Simulation. We can estimate the same probability without the pmf by generating many synthetic weeks and counting. The chunk below is shown as teaching, not run here; when executed it draws ten thousand five-day weeks and reports the fraction with at least two late days, which should land near \(0.24\).

set.seed(35003)
weeks <- 10000                  # number of synthetic 5-day weeks (synthetic; seed set)
p_late <- 0.19                  # modeled P(late) per day, from the recurring shuttle case

# each row is a week; rbinom counts late days in 5 independent trials with prob p_late
late_days <- rbinom(weeks, size = 5, prob = p_late)

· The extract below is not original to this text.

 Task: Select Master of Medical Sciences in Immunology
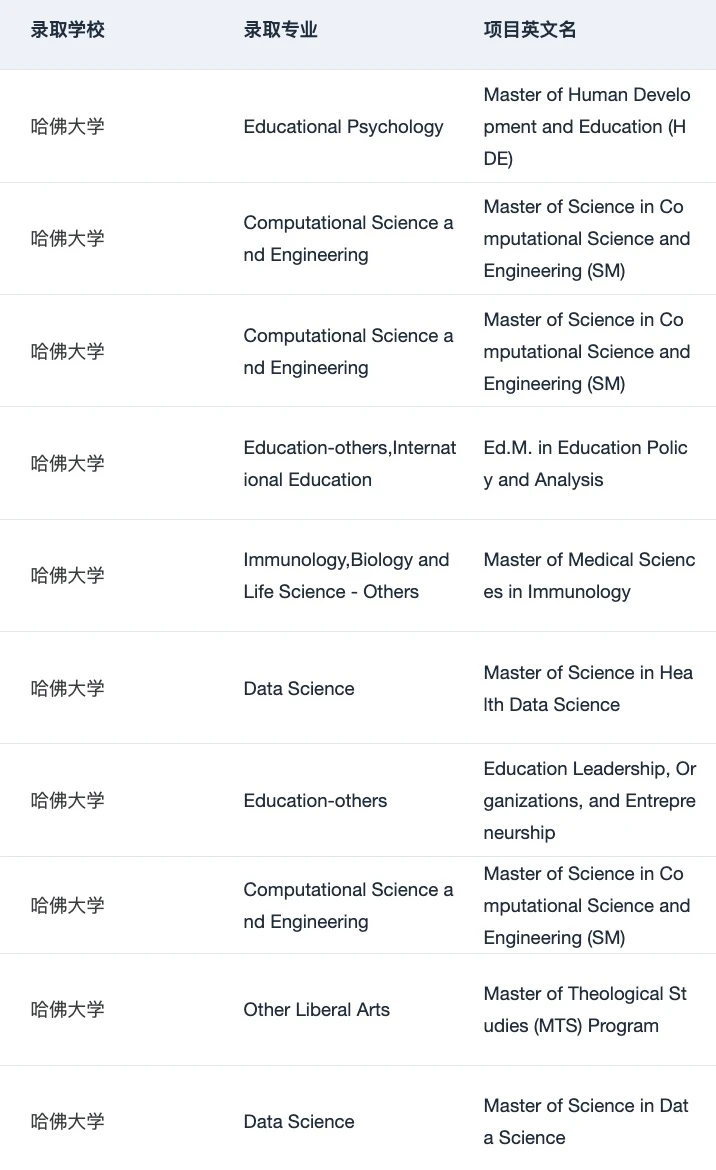pos(589,575)
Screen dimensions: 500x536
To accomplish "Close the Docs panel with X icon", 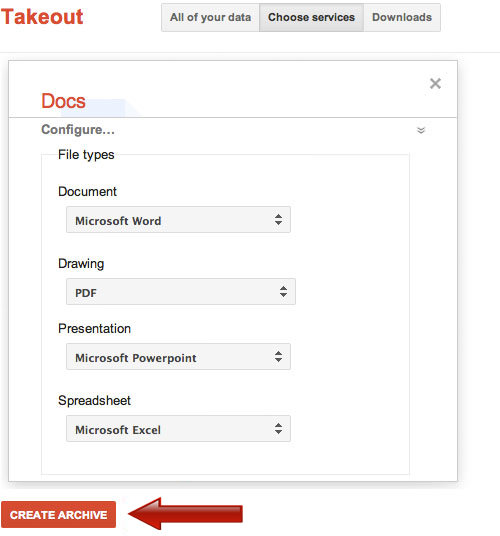I will coord(435,83).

# fraction of weeks with at least two late days — the simulated estimate of P(L >= 2)
est <- mean(late_days >= 2)
est                             # should be near the theoretical 0.24

# theoretical value for comparison, via the complement on the binomial pmf
theory <- 1 - dbinom(0, 5, p_late) - dbinom(1, 5, p_late)
theory                          # ~0.2423; compare to est above

The point of running it both ways is the comparison. Theory gives \(\approx 0.24\) exactly from the model; the simulation gives an estimate that wobbles slightly with the seed but lands close. Agreement is the cross-check that says both the formula and the code encode the same model.

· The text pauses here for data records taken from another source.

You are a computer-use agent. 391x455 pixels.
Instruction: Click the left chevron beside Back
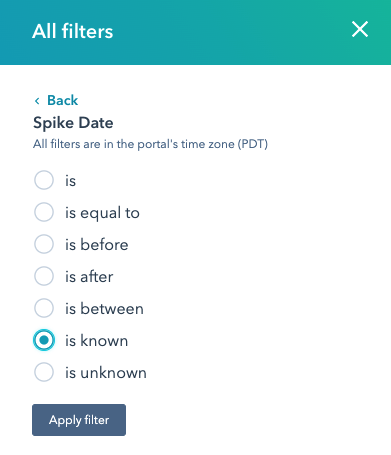pos(37,101)
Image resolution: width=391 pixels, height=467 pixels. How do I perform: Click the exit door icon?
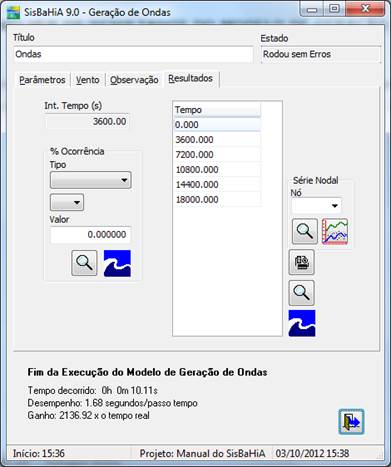click(351, 422)
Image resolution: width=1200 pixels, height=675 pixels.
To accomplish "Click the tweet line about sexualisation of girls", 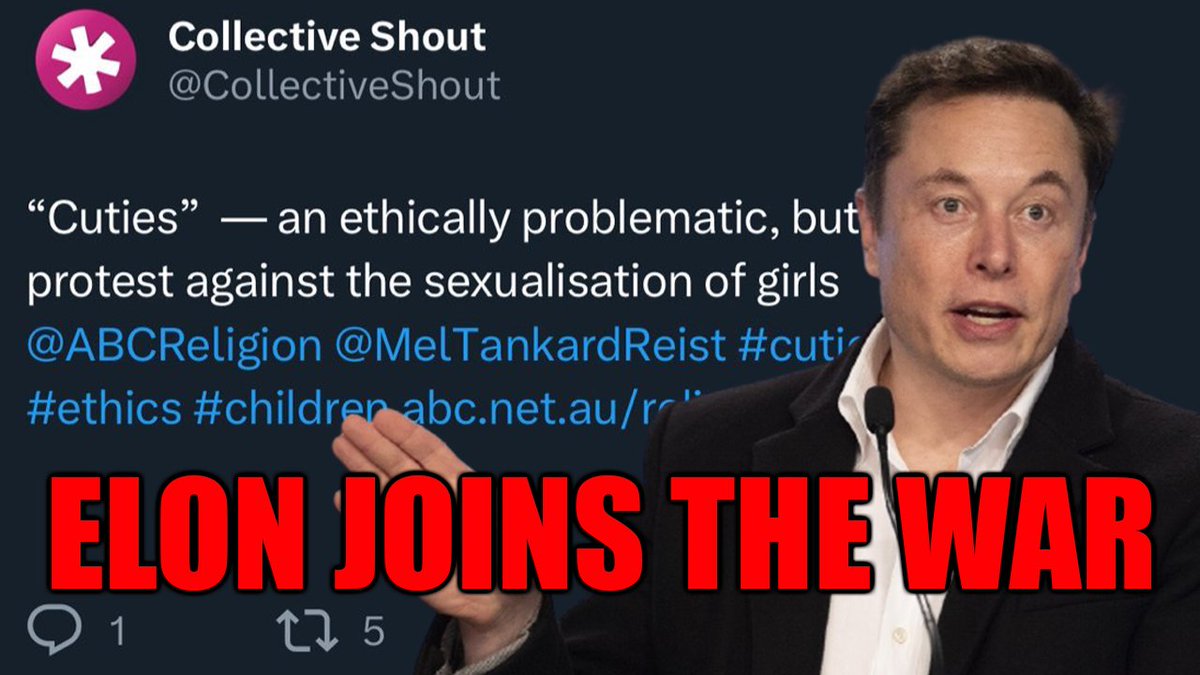I will tap(432, 284).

Now the limitation — and this is the key teaching point of the week. The whole calculation rests on the assumption that the five days are independent with the same \(p = 0.19\). But back in Weeks 3 and 4 we established that lateness in our world is not independent of rain: \(P(\text{late} \mid \text{rain}) = 0.40\) while \(P(\text{late} \mid \text{no rain}) = 0.10\), and rain itself tends to come in multi-day stretches. If it rains Monday it is more likely to rain Tuesday, so late days will cluster rather than fall independently. Treating the days as independent is therefore a modeling simplification, not a fact about the world. Naming it changes how we report the answer: rather than “the probability is 24%,” the honest statement is “under the simplifying assumption that days are independent with a constant 19% late rate, the model gives about 24%; because rain makes late days cluster, the true chance of two-or-more late days in a rainy stretch is probably somewhat higher than this figure suggests.” That caveat is not a weakness in the project — it is the project. A reader who knows the assumption can judge the number; a reader who does not is being misled by a tidy-looking 24%.

Worked example — a help-desk staffing question (transfer)

Now carry the same loop to a new context. A small IT help desk wants to know: on a given morning, what is the probability that more than six support requests arrive in the first hour? We frame and model it.

Pose. The random quantity is the number of requests in one hour; the event is \(\{\text{count} > 6\}\).

Sample space and assumptions. An outcome is a count \(0, 1, 2, \dots\). We assume requests arrive at a steady average rate and do not coordinate with one another — the Poisson assumptions from Week 9 — with a historical average of \(\lambda = 5\) per hour. Then the count \(N \sim \text{Poisson}(5)\).

Theory. “More than six” is again cleanest by the complement, \(P(N > 6) = 1 - P(N \le 6)\), summing the Poisson pmf from \(0\) through \(6\):

\[ P(N > 6) = 1 - \sum_{k=0}^{6} \frac{e^{-5}\,5^{k}}{k!} \approx 1 - 0.762 = 0.238. \]

So about a 24% chance of a busier-than-usual first hour. (The numerical resemblance to Maya’s answer is a coincidence of the chosen numbers — synthetic scenario, numbers fixed for the course.)

Simulation. Drawing many synthetic hours from rpois(hours, lambda = 5) and counting the fraction above six would estimate the same \(0.238\), converging as the number of simulated hours grows — the same theory-versus-simulation cross-check as before.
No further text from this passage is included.